**Tasks and exercises:**
**1.** In the text on luxury brands and games, rewrite the part that begins at the words "Another appealing aspect" and stops after "by luxury brands.", swapping "tactile" for "hands-on".
**2.** According to the text on luxury brands and games, what did players of the 2018 Hermes WeChat game have to toss?
**3.** Continue the text on luxury brands and games from its last sentence.

High-quality creative

Perhaps one of the reasons luxury brands like games is that, by their very nature, luxury brands rely on storytelling and high-quality creative to enforce their exclusivity and brand image – they’re selling more than just a product, they are selling an experience. So games, with their high-quality graphics and native integrations, have the necessary “cool” factor the brands are looking for.

To showcase its Fall 21 collection, luxury fashion house Balenciaga created an online game called Afterworld: The Age of Tomorrow, in which players are invited to choose a fighter from a range of models, and attempt to conquer the world. Not only did the game showcase the collection in a very cool, bleeding-edge way, but it was also extremely inclusive, to the point where anyone could play, whether they aspired to wear the Balenciaga label or not.

Another appealing aspect of advertising in games is the opportunity it offers to reach people in luxury brand’s sweet spot from an age perspective where they consume most of their digital content – on mobile. 

Mobile platforms are touch-oriented and tactile, and fashion is a natural fit for cool, stylish activations, along with trendy but practical tech like augmented reality (AR), which has been widely adopted by luxury brands.

To promote the opening of a new store in Shanghai, fashion house Dior created a game where players had to collect tokens in an interactive treasure hunt in the game to win tickets to the store opening. In 2018, Hermes launched a WeChat game called H-pitchhh, where players had to toss a horseshoe in order to win prizes – a reference to the brand’s origins as a maker of harnesses for horses – to unlock exclusive virtual content.

Gucci has embraced this idea wholeheartedly, on several fronts. Its integration with the Tennis Clash mobile game features the Gucci logo on and around the courts, rackets, and players’ headbands. A partnership with The North Face has enabled Pokemon GO players to kit out their avatars in items from The North Face x Gucci collection.

Gucci is also one of several brands to turn to AR as a way to enable consumers to try on its products at a time when stores were closed and people could not visit them. AR filled the gap, enabling consumers to try things out virtually – and safely. Other brands that have gone down this route include Dior, Chanel, Michael Kors, Burberry, and Net a Porter.

**Raw data:**
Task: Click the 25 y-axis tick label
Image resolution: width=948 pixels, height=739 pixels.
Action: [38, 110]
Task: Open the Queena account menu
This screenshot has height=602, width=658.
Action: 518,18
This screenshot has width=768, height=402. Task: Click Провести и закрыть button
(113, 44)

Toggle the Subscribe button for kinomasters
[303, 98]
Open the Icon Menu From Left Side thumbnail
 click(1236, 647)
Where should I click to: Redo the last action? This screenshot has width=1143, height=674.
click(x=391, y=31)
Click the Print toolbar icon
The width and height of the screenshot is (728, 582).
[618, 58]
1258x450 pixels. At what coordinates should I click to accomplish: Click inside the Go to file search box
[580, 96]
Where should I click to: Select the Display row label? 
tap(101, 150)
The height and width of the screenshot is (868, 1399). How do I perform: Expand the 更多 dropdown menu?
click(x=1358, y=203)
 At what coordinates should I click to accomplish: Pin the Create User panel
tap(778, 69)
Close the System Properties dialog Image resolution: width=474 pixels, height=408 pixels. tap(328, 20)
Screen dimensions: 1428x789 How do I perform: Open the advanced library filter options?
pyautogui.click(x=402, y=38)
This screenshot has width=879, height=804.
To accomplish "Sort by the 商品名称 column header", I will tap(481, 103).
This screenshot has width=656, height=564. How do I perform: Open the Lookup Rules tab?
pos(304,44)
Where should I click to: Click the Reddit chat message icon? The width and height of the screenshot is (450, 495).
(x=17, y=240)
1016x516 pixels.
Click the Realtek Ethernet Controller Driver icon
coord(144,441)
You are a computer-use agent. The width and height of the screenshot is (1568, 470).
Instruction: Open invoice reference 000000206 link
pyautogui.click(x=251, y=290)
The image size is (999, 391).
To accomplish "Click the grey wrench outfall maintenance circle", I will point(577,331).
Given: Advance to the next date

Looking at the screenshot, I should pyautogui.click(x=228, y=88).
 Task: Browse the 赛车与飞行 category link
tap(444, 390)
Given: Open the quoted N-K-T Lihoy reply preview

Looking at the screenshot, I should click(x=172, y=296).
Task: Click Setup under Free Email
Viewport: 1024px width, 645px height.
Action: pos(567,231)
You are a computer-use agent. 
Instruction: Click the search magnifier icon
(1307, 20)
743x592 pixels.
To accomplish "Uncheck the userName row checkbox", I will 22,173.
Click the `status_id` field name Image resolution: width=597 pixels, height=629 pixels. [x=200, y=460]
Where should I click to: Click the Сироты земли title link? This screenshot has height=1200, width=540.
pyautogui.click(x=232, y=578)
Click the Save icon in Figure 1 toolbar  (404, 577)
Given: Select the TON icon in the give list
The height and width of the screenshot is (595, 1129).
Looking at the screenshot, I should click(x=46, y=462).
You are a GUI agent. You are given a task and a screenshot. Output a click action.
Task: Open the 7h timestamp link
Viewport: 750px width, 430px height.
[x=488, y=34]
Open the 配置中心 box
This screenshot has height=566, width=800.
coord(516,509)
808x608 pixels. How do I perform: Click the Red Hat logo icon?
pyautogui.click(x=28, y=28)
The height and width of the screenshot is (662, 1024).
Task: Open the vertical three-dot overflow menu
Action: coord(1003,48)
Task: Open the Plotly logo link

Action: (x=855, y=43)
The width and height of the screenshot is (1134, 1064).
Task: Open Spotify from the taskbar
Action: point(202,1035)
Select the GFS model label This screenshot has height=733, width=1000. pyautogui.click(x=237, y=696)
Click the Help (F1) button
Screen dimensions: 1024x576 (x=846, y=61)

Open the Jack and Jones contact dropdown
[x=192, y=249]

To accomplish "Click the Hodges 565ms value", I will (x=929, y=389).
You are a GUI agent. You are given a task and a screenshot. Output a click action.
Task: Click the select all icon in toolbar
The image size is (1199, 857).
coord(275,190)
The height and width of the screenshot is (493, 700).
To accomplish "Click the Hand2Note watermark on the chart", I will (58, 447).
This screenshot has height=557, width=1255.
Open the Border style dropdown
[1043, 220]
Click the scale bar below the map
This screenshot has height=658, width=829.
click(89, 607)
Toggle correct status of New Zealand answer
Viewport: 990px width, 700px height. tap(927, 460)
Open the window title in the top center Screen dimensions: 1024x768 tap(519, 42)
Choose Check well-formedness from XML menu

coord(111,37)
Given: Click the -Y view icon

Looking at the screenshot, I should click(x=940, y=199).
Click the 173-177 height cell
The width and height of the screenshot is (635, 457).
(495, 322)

**Responses per task:**
**1.**
Another appealing aspect of advertising in games is the opportunity it offers to reach people in luxury brand’s sweet spot from an age perspective where they consume most of their digital content – on mobile. 

Mobile platforms are touch-oriented and hands-on, and fashion is a natural fit for cool, stylish activations, along with trendy but practical tech like augmented reality (AR), which has been widely adopted by luxury brands.

**2.** A horseshoe.

**3.**
Bold move

But perhaps Gucci’s boldest move has been its launch in 2019 of Gucci Arcade. For this exercise, rather than fitting the brand into an existing game, Gucci has built games around the brand, with the initial two games – Gucci Bee and Gucci Ace – expanding to a collection of 14 games in its current incarnation. Going down this route has allowed Gucci an extra level of creative freedom and control while taking advantage of an existing audience base and engaging them in a new and entertaining way. 

This degree of native integration, of course, requires some effort, but help is at hand. At Gameloft, for example, our team of more than 120 game designers and artists are all dedicated exclusively to making interactive, gamified content for brands to help them achieve cut-through.

Our most recent work in this space has seen us partner with luxury car maker Lamborghini. The luxury car-maker’s aim was to reach out to a younger audience. To do so, we created a ‘Virtual to Reality’ Lamborghini-branded experience within our Asphalt 9: Legends racing game. For the first time ever, players of the game can drive Lamborghini’s super-premium and luxurious rare supercar, the Essenza SCV12. Developed by Lamborghini Squadra Corse and designed by Lamborghini Centro Stile, it’s the most powerful, naturally-aspirated 12-cylinder car ever, capable of outputting over 830 hp, and extremely rare – only 40 were ever made.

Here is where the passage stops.